I am not sure whether it is a bug in the code: Deleting older checkpoint [/home/azureuser/cloudfiles/code/Users/jbing/code/dolly/local_output_dir_0325/checkpoint-1400] due to args.save_total_limit

My latest checkpoint is checkpoint-1400 and the one that should be deleted is actually checkpoint-1200. I feel strange to see such a log message.

bingjie3216 avatar Mar 26 '23 15:03 bingjie3216

I am not sure whether it is a bug in the code: Deleting older checkpoint [/home/azureuser/cloudfiles/code/Users/jbing/code/dolly/local_output_dir_0325/checkpoint-1400] due to args.save_total_limit

My latest checkpoint is checkpoint-1400 and the one that should be deleted is actually checkpoint-1200. I feel strange to see such a log message.

Hello, I met the same question. What did you modify to config V100 cluster?

yinwangsong avatar Mar 26 '23 15:03 yinwangsong

I am retrying by changing the following parameters in the trainer code: save_total_limit=3, load_best_model_at_end=False,

I think it might be a bug in transformers.

@yinwangsong Do you mean you met the same error in the last step? "What did you modify to config V100 cluster?" => I am trying the above changes and let us see.

bingjie3216 avatar Mar 26 '23 15:03 bingjie3216

I am retrying by changing the following parameters in the trainer code: save_total_limit=3, load_best_model_at_end=False,

I think it might be a bug in transformers.

@yinwangsong Do you mean you met the same error in the last step? "What did you modify to config V100 cluster?" => I am trying the above changes and let us see.

No. I run the notebook on 8 V100 GPUs, but an error occured:

  File "<string>", line 105, in __init__
  File "/databricks/python/lib/python3.9/site-packages/transformers/training_args.py", line 1098, in __post_init__
    raise ValueError(
ValueError: Your setup doesn't support bf16/gpu. You need torch>=1.10, using Ampere GPU with cuda>=11.0

I changed "bf16" to "fp16" in ds_z3_bf16_config.json, but nothing happen...

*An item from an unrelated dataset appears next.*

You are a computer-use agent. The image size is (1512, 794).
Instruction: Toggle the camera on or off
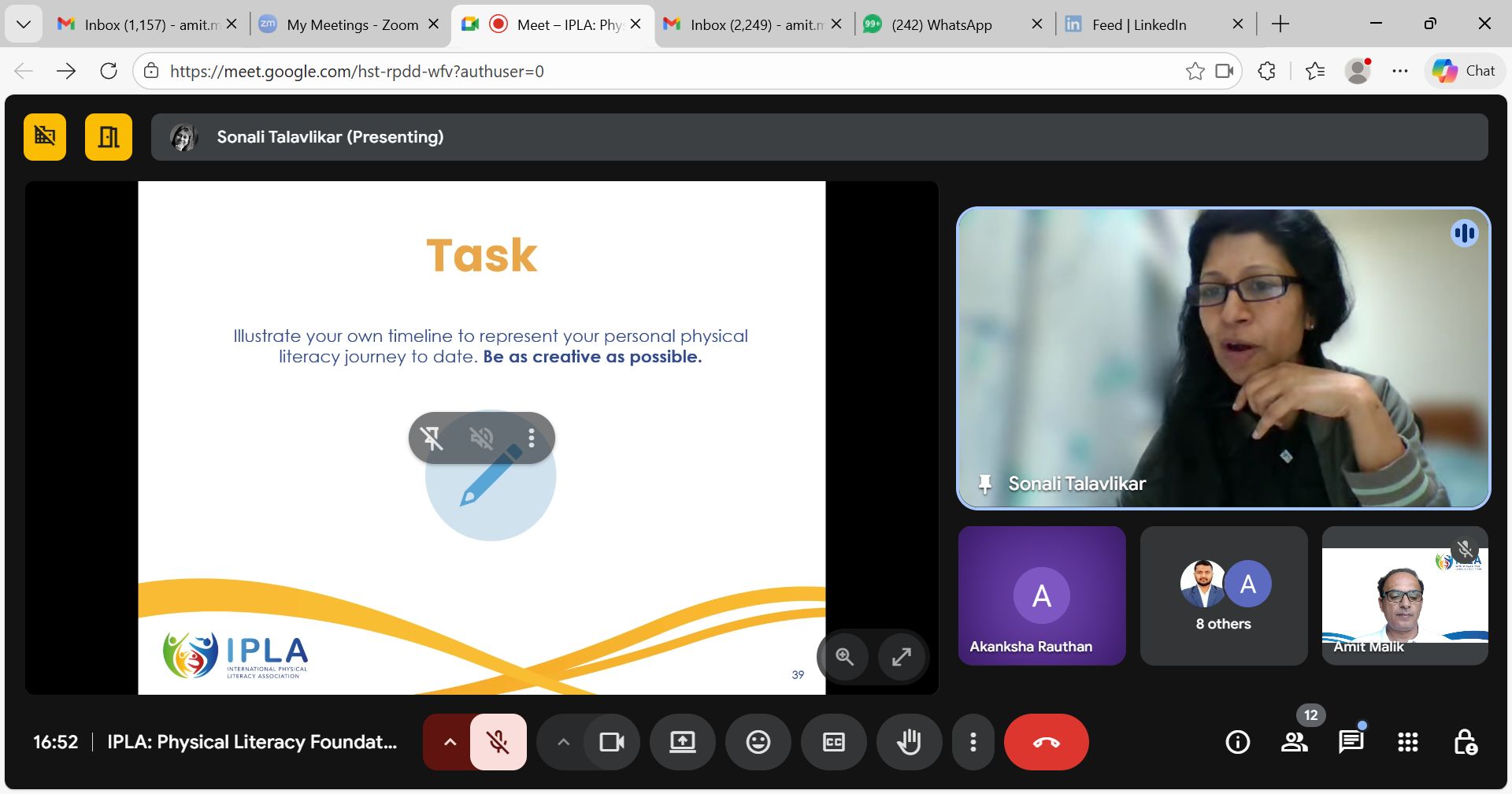pos(612,742)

yinwangsong avatar Mar 26 '23 16:03 yinwangsong

To be totally complete, you can enable bf16 in the deepspeed config, and disable fp16. Don't leave them at "auto" or whatever you have set. But setting to 'auto' and passing --bf16 should be sufficient. I'm not sure how you run this.

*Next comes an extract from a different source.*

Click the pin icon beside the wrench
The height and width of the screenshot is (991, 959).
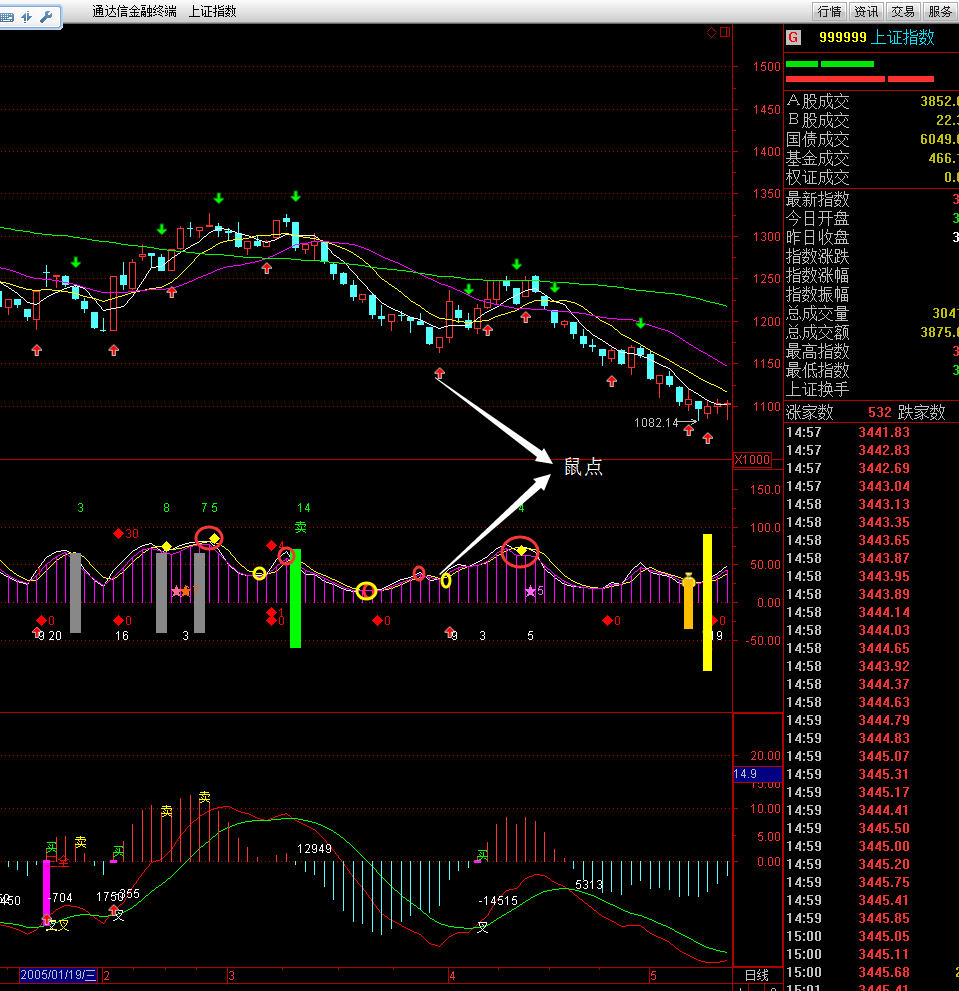(x=26, y=16)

srowen avatar Mar 26 '23 17:03 srowen

@bingjie3216 yeah that looks like a problem with Trainer or some issue with the files on your local FS. It can't delete something it wants to delete. Permissions?

srowen avatar Mar 26 '23 17:03 srowen

@srowen it is not about the permissions, the failure it claims is it could not find the file that it wants to delete. I believe it is a transformer bug.

I have done the following two things:

  1. change some of the parameters like mentioned above: load_best_model_at_end=False,
  2. I also try to finetune with alpaca's trainer code.

bingjie3216 avatar Mar 26 '23 19:03 bingjie3216

Update: both 1 and 2 could solve the problem I met earlier.

bingjie3216 avatar Mar 26 '23 20:03 bingjie3216

@bingjie3216 any plans to share your model on huggingface.co/models?

slavakurilyak avatar Mar 27 '23 01:03 slavakurilyak

If any one is curious, this is how it looks like without changing any default parameters on 4 GPUs (A100 80G): Screenshot 2023-03-27 at 16 05 37

I guess you can go from batch size of 8 to 4 or 2 to use less memory.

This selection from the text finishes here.